Orlando police said they will have an increased presence for Tuesday night’s Jackson Browne concert at the Dr. Phillips Center for the Performing Arts after a possible threat.
Police in West Lafayette, Ind., began investigating Sunday after a banner was left at a Unitarian Universalist Church that hosted a protest to mark the one-year anniversary of the inauguration of President Donald Trump.

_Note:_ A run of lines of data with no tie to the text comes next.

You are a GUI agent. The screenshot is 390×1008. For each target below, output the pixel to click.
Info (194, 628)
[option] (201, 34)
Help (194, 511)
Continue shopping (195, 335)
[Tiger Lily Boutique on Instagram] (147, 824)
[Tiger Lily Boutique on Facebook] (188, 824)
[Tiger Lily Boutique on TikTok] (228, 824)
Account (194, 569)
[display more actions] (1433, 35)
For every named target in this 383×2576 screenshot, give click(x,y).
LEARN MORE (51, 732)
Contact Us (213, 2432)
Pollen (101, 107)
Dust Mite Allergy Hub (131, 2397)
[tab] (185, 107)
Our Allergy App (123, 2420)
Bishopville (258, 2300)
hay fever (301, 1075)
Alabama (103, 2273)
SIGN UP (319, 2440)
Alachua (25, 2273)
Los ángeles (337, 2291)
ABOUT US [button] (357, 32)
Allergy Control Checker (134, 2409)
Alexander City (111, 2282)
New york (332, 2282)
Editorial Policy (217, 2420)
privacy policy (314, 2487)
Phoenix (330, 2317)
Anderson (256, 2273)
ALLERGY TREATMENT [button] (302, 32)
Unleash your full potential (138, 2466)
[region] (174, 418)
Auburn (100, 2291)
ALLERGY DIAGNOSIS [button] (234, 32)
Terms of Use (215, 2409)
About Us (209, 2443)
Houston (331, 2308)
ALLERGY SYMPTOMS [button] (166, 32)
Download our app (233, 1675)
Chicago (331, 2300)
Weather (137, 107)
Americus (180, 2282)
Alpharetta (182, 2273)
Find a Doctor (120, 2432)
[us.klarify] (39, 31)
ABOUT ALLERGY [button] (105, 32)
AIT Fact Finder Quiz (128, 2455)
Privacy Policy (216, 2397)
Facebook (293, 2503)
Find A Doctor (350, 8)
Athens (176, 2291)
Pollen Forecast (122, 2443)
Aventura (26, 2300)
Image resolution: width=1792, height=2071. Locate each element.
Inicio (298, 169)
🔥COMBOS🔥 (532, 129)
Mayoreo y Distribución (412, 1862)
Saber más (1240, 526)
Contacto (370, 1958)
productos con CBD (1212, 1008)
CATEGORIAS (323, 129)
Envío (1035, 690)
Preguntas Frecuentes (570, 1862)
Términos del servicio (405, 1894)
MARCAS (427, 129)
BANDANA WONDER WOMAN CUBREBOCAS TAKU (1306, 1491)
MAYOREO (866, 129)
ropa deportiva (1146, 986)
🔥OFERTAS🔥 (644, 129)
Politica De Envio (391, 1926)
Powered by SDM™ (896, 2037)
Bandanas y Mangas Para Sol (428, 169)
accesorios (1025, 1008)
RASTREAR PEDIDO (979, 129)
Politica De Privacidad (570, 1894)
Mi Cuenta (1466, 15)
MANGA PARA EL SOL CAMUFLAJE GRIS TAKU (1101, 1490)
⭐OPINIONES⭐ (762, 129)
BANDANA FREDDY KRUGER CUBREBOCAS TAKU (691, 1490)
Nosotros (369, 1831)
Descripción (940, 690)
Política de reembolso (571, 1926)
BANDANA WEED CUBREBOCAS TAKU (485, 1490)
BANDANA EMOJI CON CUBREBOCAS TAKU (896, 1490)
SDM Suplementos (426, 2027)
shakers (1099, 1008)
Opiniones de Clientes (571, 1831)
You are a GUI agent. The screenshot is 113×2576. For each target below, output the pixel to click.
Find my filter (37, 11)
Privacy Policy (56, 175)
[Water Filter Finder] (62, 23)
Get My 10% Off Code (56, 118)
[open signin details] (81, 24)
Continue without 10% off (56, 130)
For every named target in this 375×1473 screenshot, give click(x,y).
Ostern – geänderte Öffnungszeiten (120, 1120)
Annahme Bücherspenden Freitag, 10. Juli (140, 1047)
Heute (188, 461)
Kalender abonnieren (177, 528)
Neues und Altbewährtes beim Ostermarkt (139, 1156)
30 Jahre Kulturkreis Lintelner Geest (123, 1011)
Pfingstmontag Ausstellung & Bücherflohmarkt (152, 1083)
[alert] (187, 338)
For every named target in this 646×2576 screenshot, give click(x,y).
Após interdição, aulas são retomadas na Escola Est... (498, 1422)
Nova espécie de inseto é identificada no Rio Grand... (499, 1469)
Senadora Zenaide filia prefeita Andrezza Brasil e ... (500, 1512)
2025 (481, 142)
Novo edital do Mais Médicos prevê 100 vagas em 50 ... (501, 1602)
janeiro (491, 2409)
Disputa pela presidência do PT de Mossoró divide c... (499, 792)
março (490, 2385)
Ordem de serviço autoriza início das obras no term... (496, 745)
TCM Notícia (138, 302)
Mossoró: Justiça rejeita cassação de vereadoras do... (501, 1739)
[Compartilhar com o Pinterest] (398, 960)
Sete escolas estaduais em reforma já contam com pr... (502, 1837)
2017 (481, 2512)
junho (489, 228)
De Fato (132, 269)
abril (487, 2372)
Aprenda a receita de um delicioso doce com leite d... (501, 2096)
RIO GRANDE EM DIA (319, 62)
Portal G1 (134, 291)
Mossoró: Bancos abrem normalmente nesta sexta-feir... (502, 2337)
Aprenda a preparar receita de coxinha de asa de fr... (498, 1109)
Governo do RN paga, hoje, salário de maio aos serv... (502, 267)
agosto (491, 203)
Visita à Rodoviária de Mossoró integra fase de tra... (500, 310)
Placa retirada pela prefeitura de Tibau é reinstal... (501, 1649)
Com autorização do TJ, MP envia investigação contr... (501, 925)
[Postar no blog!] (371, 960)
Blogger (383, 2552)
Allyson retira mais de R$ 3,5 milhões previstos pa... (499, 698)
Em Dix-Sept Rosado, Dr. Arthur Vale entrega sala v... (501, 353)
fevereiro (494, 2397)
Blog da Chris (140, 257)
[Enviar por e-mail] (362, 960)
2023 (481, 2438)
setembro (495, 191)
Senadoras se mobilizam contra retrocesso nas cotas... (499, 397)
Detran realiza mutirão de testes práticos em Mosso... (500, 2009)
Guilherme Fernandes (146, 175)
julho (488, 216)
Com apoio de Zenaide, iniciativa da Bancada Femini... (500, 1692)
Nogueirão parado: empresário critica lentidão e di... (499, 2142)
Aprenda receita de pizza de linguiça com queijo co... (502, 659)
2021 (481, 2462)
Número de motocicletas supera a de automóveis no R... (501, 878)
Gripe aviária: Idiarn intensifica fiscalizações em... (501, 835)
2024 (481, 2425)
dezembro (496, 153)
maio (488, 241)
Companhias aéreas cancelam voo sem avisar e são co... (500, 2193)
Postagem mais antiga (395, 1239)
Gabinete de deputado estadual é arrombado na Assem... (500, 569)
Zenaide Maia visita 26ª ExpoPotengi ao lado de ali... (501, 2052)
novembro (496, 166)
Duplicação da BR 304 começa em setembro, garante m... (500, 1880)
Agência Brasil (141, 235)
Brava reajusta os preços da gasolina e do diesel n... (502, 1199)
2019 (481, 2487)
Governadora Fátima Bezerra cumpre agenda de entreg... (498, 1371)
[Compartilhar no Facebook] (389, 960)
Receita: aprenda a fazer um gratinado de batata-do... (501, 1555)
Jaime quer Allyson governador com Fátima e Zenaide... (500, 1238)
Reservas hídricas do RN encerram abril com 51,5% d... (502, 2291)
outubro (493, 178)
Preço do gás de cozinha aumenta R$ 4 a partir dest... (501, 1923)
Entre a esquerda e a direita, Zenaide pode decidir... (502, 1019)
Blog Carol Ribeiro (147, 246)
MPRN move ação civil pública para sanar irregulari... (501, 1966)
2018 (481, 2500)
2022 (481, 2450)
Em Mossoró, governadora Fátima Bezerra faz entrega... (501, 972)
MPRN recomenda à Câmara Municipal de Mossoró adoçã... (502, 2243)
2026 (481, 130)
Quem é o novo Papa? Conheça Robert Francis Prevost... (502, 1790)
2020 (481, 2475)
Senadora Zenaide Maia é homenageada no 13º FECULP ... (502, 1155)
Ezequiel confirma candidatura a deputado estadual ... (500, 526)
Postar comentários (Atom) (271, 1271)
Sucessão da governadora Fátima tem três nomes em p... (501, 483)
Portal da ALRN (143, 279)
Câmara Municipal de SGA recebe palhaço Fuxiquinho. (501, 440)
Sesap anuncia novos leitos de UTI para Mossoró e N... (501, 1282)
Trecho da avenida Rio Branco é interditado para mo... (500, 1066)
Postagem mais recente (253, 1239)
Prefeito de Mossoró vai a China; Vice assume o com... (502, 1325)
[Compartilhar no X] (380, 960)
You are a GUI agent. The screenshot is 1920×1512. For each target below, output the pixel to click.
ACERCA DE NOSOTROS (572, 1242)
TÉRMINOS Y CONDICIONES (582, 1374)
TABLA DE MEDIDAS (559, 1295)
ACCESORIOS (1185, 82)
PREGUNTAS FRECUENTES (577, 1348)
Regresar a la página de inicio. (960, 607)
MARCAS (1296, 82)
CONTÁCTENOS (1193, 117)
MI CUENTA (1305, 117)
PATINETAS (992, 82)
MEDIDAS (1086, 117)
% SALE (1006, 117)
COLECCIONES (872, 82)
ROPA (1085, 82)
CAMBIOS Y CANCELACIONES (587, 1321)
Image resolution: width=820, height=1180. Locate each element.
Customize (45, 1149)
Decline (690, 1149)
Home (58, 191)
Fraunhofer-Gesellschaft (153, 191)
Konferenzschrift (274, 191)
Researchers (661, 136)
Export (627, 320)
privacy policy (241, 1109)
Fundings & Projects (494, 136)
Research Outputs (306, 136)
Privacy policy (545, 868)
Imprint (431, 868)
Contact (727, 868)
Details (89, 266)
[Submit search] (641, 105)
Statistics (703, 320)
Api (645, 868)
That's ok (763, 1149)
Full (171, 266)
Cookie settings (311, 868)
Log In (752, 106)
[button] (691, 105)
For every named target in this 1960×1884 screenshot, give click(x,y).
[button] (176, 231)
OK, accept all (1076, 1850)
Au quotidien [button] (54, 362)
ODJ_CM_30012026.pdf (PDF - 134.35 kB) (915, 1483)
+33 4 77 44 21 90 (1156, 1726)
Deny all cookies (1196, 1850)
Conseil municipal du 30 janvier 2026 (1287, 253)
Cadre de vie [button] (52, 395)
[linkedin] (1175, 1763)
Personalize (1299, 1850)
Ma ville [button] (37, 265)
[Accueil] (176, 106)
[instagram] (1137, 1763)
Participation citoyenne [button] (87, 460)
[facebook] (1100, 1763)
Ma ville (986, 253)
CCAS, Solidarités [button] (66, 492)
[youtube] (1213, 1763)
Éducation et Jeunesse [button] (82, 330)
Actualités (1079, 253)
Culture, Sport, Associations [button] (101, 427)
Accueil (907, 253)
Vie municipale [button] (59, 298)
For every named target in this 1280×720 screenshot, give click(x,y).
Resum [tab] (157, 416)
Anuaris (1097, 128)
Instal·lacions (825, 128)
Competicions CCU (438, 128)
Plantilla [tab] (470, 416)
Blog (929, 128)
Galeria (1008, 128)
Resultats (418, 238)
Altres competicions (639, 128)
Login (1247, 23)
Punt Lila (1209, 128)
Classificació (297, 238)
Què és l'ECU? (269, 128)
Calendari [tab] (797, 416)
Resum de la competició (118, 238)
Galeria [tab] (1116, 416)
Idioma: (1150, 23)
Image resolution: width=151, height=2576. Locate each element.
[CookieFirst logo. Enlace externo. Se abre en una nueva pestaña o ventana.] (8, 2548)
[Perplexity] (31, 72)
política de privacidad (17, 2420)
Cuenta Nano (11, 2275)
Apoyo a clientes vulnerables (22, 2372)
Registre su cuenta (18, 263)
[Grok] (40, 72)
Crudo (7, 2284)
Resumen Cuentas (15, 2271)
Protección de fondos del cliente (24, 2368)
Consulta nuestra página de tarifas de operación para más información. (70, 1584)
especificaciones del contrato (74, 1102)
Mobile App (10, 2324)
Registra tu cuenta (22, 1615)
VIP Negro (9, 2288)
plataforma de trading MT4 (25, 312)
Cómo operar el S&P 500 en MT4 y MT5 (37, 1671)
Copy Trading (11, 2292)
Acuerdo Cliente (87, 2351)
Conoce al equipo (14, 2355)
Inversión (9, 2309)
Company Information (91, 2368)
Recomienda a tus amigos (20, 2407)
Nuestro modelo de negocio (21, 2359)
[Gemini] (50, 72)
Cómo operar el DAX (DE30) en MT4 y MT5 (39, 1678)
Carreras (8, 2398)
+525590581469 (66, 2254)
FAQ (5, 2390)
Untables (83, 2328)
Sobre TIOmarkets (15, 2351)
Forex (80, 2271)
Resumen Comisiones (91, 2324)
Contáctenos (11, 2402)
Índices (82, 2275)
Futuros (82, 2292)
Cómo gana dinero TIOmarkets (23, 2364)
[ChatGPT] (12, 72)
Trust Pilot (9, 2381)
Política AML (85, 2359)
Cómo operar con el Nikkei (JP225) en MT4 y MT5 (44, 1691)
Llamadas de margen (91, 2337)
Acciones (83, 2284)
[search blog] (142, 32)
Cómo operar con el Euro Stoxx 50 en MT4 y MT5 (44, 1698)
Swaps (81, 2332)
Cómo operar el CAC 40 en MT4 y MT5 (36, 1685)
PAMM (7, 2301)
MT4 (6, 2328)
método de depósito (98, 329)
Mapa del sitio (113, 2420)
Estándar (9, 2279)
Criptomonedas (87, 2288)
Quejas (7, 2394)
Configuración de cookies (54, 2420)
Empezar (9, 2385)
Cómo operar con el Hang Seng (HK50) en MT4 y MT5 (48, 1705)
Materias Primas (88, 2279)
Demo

The banner — which includes vulgar language and misspellings — says “Die [expletive], Orlando just like Los Vegas” with “Janury 23rd” in red letters. Another banner left at the church names Browne and includes racial and anti-gay slurs.
“OPD is aware of this incident and has been in communication with police in West Lafayette, Indiana,” Orlando police said in a statement. “We are aware that there is a planned Jackson Browne concert Jan. 23 at the Dr. Phillips Center and there will be an increased security presence at the event.”
A spokeswoman for the center said it learned about the situation on Sunday and has been working with police to ensure the safety of the concert.
“The safety and security of our guests, colleagues and artists is our highest priority,” the spokeswoman said.
The sign apparently makes reference to the shooting that left 58 dead and injured hundreds of others during a concert in Las Vegas in October.
West Lafayette Police Chief Jason Dombkowski said his department notified the FBI about the incident.
Browne, 69, is a Rock-and-Roll Hall of Fame member known for taking on environmental causes. His hit songs include “Take It Easy” and “Running on Empty.”
The banners prompted the city of West Lafayette to organize an anti-hate forum for Wednesday.
“Hate speech is not protected speech and we will vigorously pursue and prosecute anyone who seeks to intimidate and strike fear in our citizens,” Dombkowski said in a press release.
West Lafayette Mayor John Dennis wrote in a Facebook post that the city, which is home to Purdue University, “has been and always will be an open and welcoming community.”
“We will not allow our embracing of all that is right to be targeted by those who feel empowered to deliver a message of hate, violence and exclusivity,” he said.
The Associated Press contributed to this report.